Importantly, Netanyahu emphasized that he was not proposing war as an alternative to a bad deal. “Now we’re being told that the only alternative to this bad deal is war,” he said. “That’s just not true. The alternative to this bad deal is a much better deal. A better deal that doesn’t leave Iran with a vast nuclear infrastructure…”
“History has placed us at a fateful crossroads,” said Netanyahu. “We must now choose between two paths. One path leads to a bad deal that will at best curtail Iran’s nuclear ambitions for a while, but it will inexorably lead to a nuclear-armed Iran whose unbridled aggression will inevitably lead to war. The second path, however difficult, could lead to a much better deal, that would prevent a nuclear-armed Iran, a nuclearized Middle East and the horrific consequences of both to all of humanity.”
Obama’s response? He said Netanyahu didn’t offer any “viable alternatives” to the negotiations with Iran, according to the Associated Press. After “he read a transcript,” he said “‘there was nothing new’ in the speech.”
“Fear-mongering,” Congressman John Yarmuth of Kentucky called the speech.
“What I heard today felt to me like an effort to stamped the United States into war once again,” said Congressman Jan Schakowsky of Illinois.
There were a good many Democrats who understood and spoke out. “Prime Minister Netanyahu made a powerful presentation to members of Congress regarding the threat of a nuclear Iran,” said Congresswoman Nita Lowey of New York.
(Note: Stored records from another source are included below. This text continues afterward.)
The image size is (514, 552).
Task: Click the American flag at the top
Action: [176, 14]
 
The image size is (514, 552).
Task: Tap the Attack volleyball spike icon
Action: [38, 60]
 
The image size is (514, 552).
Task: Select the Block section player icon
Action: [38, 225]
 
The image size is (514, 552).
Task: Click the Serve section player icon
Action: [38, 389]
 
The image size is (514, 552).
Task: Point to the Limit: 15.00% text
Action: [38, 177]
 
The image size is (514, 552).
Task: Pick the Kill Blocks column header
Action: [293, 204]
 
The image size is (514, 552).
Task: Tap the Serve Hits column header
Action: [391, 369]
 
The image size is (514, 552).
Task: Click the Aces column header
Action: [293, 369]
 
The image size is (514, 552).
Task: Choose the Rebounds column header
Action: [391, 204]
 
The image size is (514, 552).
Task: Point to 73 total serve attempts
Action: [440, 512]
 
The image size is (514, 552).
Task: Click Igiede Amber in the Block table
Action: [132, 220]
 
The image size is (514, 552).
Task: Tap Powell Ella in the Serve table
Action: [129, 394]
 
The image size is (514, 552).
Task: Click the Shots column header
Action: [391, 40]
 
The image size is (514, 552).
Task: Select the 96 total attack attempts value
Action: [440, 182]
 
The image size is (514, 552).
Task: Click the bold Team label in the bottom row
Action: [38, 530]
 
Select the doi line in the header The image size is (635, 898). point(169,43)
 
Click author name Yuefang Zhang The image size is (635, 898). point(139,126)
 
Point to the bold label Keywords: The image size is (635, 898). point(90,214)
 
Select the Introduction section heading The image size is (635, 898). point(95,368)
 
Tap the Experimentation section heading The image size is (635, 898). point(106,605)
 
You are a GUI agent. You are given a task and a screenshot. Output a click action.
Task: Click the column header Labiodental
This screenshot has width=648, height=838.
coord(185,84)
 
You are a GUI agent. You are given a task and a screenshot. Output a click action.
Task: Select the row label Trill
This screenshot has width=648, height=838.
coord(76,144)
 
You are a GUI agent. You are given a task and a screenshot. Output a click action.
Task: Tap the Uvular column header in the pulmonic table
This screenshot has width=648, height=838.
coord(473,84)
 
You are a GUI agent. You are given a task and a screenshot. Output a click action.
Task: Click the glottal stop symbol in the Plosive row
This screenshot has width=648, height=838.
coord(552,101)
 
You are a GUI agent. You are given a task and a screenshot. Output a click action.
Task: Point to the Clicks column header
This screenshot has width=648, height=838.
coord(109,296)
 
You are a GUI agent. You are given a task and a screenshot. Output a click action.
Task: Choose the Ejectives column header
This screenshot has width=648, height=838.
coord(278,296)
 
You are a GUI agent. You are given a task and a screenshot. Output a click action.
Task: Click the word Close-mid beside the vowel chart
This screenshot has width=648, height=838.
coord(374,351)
Republicans, meanwhile, are providing solid support. Congressman Robert Pittenger of North Carolina, said: “Benjamin Netanyahu is the Winston Churchill of our day, warning the world about Iran. President Obama is the Neville Chamberlain of our day, in seemingly total denial of the enormous risk and” how vulnerable we are to Iran’s “nuclear capabilities.”
In the Wall Street Journal yesterday, Bret Stephens, author of America in Retreat: The New Isolationism and the Coming Global Disorder, charged that the Obama administration was involved in “a sellout of Jerusalem.” It’s “an historical betrayal” in which other Democratic officials “are being asked by the president to participate. In the end, everyone is accountable to history. At moments like this, it’s better to be on the side of the brave.”
My congressman, Lee Zeldin, who represents eastern Long Island, described the Netanyahu address as an “impactful, substantive speech.” Zeldin is a Republican who last year defeated a six-term Democrat who was a consistent Obama supporter, a major campaign issue for Zeldin. “I think the Democratic Party has an identity crisis right now,” said Zeldin, co-chair of the House Republican Israel Caucus. “There are members of Congress, Democrats, who understand we can’t support a bad deal. There are Democrats, members of Congress, who get it. The problem is the leader of their party, the president, who is negotiating this deal…has a different foreign policy than those who get it.”
In a stinging rebuke to Obama, U.S. voters last year gave the Republican Party the largest majority in the House of Representatives since the 1920s, and the party also took control of the Senate.
If Obama stood for election again—which he can’t because of U.S. term limits on the presidency—I’d say his stance on a nuclear deal with Iran and general softness on radical Islam would be major elements resulting in his being soundly defeated.